We’re in a new and unprecedented battle against a faceless common enemy, identifiable by the codeword: COVID-19. The mass media is pouring out updates, but one story which may have passed us by, shines out like a light at the end of a dark tunnel.
It’s the appeal by Secretary General of the United Nations, António Guterres, broadcast live on UN Web TV during a virtual press conference on 23 March, calling for an immediate “global ceasefire” in all corners of the world! He appealed to warring parties to pull back from hostilities, put aside mistrust and animosity. Now is the moment, he says, to silence the guns, airstrikes and artillery in order to open “precious windows” for diplomacy and negotiations.
Already on 19 March, the UN chief was urging world leaders to work together, especially to protect the most vulnerable. The human crisis which is unfolding requires solidarity in the face of a social fabric badly torn by this unprecedented kind of war, where hospital wards are the new trenches.
Coronavirus is the name of the new enemy bringing fear and threatening the whole world. It does not match the usual definition of an “enemy” in the history of humankind. This one is invisible, little is known about it, even in the world’s top laboratories. It claims victims at such a rate that health systems are overwhelmed and unable to offer safety or reassurance. It does not recognize nationality, ethnicity or religious identity. It knows no borders or frontiers. This is why António Guterres reflected, “the fury of the virus illustrates the folly of war”.

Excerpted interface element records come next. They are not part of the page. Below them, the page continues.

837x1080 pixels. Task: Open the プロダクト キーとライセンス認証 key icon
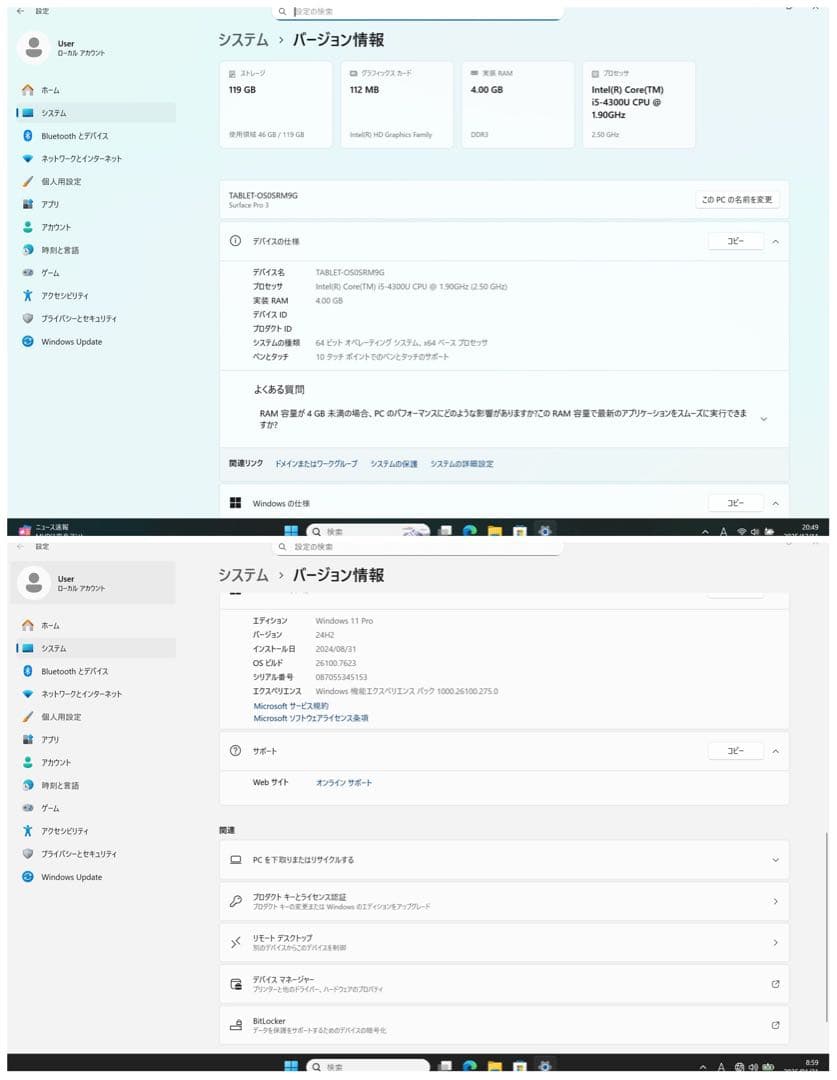click(236, 901)
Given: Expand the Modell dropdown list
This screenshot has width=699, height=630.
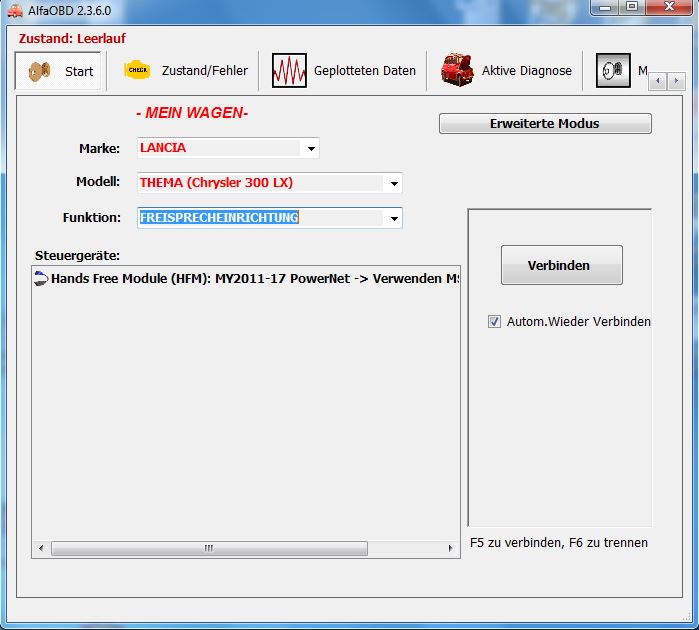Looking at the screenshot, I should (x=394, y=183).
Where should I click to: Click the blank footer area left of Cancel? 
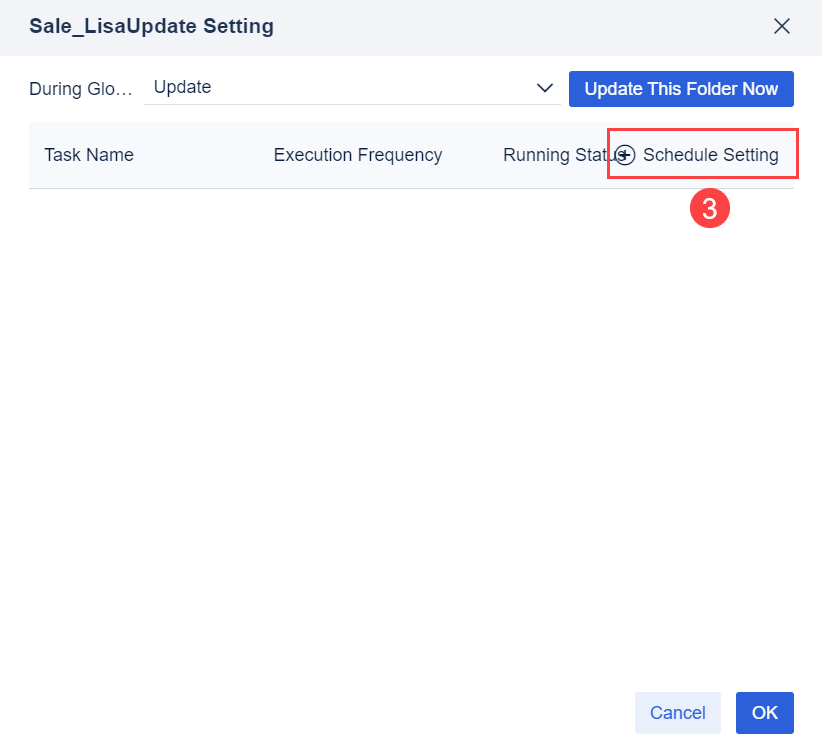(x=320, y=713)
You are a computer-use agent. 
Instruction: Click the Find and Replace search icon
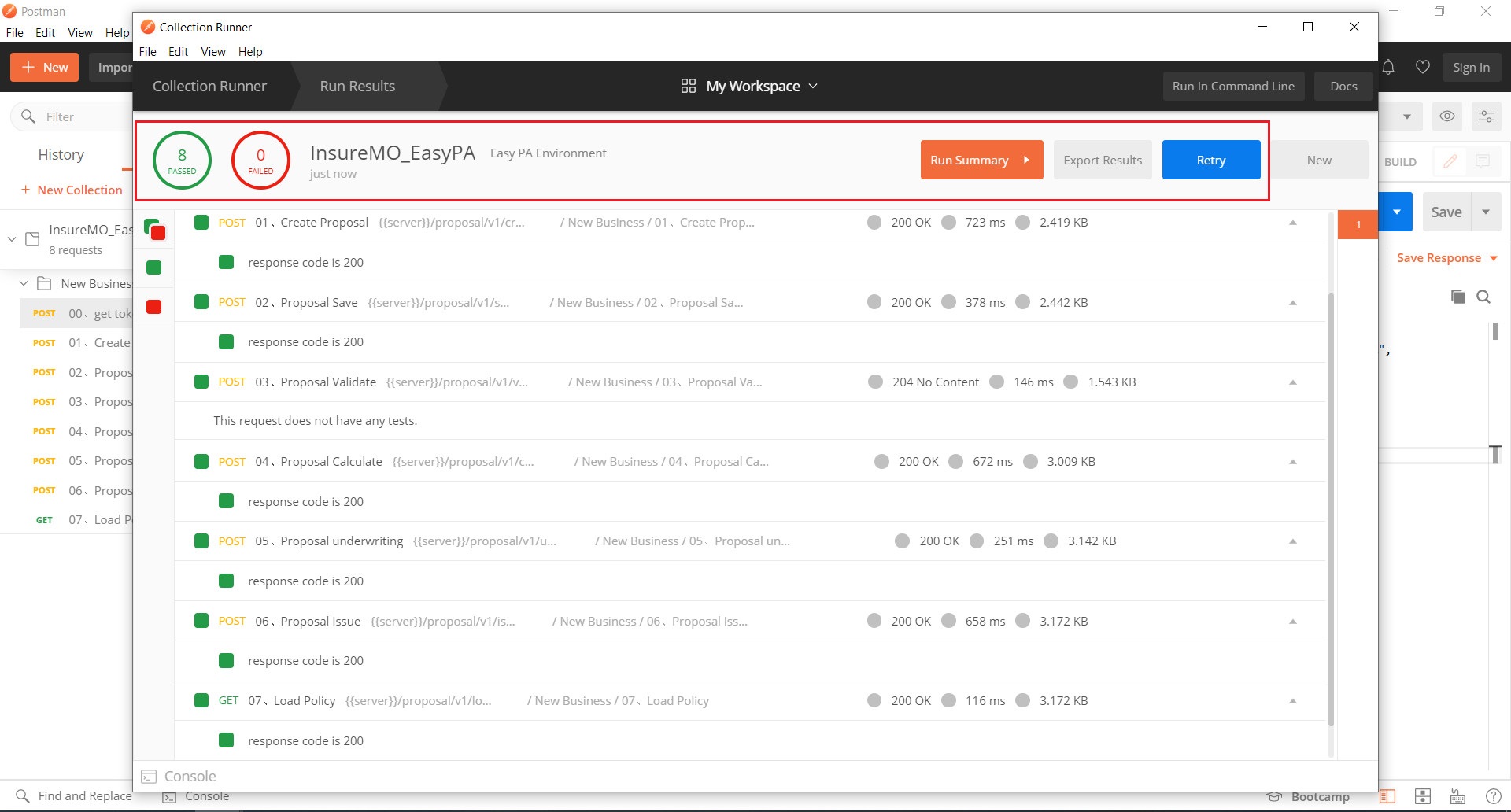coord(23,796)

His words can be seen as shaping the alphabet for a lesson we all have to learn. “It is time,” he says in his appeal, “to put armed conflict on lockdown and focus together on the true fight of our lives.” The vocabulary of this war is being transformed. Although it is a ‘battle’ to overcome the virus, the weapons are very different. Instead of bombs and air-raids, the usual instruments of death in wartime, here we’re talking of gloves, to touch the afflicted patients with care and attention; of masks, to permit people to approach one other while preserving each other’s protection and wellbeing; of respirators to support life; of the professionalism of those who care to the point of giving their own lives for someone they don’t know but yet “recognize” as their brother or sister.
What a contrast with the countless innocent victims, women and children of the many, many conflicts which are not even being mentioned on the world stage, but suppressed by powerful economic and political interests.
This appeal from the world’s highest international institution is to take on the responsibility to activate appropriate health care especially in the most afflicted and war-ravaged countries, and create corridors for life-saving aid.
Today, the invisible enemy which no-one expected, is teaching us a lesson we won’t find in any history book. It’s the lesson taught by those ready to give their lives, those who act like candles which are consumed to provide light, who freely illuminate the lives of others. It’s the lesson taught by those who don’t forget the many migrants and refugees forced to flee, who continue to give voice to those who have lost everything, family, work, home and homeland seeking refuge and welcome but often encountering rejection and violence.
It’s the lesson teaching us to listen to the least privileged on this earth, disfigured by torture, stripped of dignity and exploited, victims of unspeakable violence and abuse.
The latest appeal from the United Nations calls all this to mind. We are reminded that behind the numbers generated around COVID-19, there are individual people, personal stories, human lives, everyone of which is a unique and irreplaceable ‘word’ spoken to humanity.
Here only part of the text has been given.